Wanted: A new effigy maker. May have to be willing to relocate to “dangerous” country where Christians are beheaded pretty regularly. Not a lot of pay but good job satisfaction if you’re a “Death to the West” type.

Workplace atmosphere? It’s pretty hot. Like Hell kind of hot. Seriously.

But if you’re a fan of the flammable arts, boy does Islam have a job for you.

I’m putting out this ad for an effigy maker as a way of reaching out to my Muslim brethren because the people in Afghanistan obviously need help with their effigies. A lot of help.

Today, adherents to the religion of peace reportedly burned the Pope in effigy in Afghanistan. But it’s kind of embarrassing because I’m pretty sure they had to tell reporters who they were burning because there’s absolutely no way to tell that they were burning a likeness of Pope Benedict.

That flammable figure looks as much like Jon Bon Jovi in jorts as Pope Benedict XVI. All they could get from the press was this vague nugget: “The protesters, who were mostly college students, also burned a stuffed figure in western dress, reportedly an effigy of the Pope.”

Reportedly.

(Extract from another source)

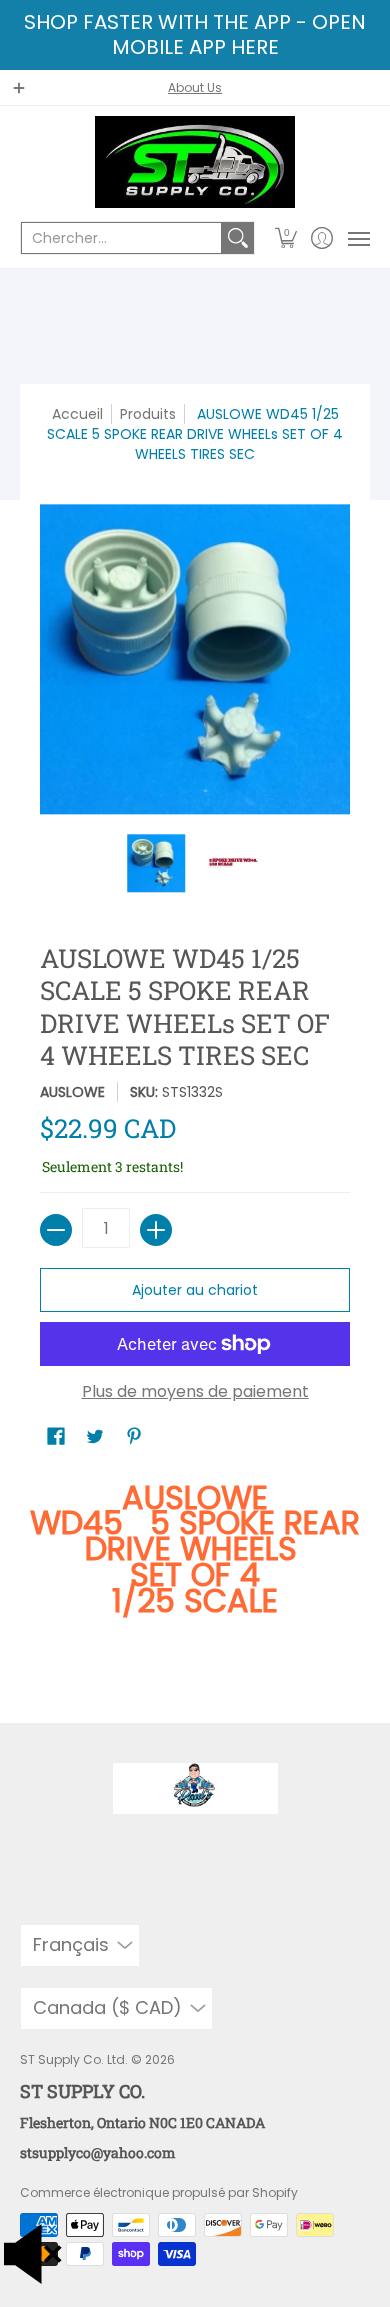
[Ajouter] (156, 1230)
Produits (148, 414)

Ha! Nobody could tell.

The Afghani Muslims simply have to find themselves a new effigy maker. Come on Afghanis, you send people over to America to learn how to make bombs only to return to Afghanistan with their mad bomb making skills. I think it’s time to send someone over here to art school or something and then go back there to make effigies that actually look a little like the person you’re so angry with. Even a weak resemblance would be fine.

But, why, you might ask are they so angry with the Pope? It would appear that these Muslims are growing a bit tired (like jihad kinda’ tired) of seeing their friends and neighbors converting to Christianity. Poor things.

Weasel Zippers has the money quote:<

“We want those who have converted from Islam to be punished. We also want the Islamic Republic of Afghanistan to ban all the churches that have been established and any organisation spreading Christianity here,” said one protester, Zabiullah Khan.

Pope Benedict hasn’t cowered in fear from the threats of Islam and he never will. Thank God for Pope Benedict.

So since Pope Benedict isn’t going to stop spreading Christianity maybe the Afghanis should apply for a grant from the National Endowment for the Arts. They love funding anti-Christian art.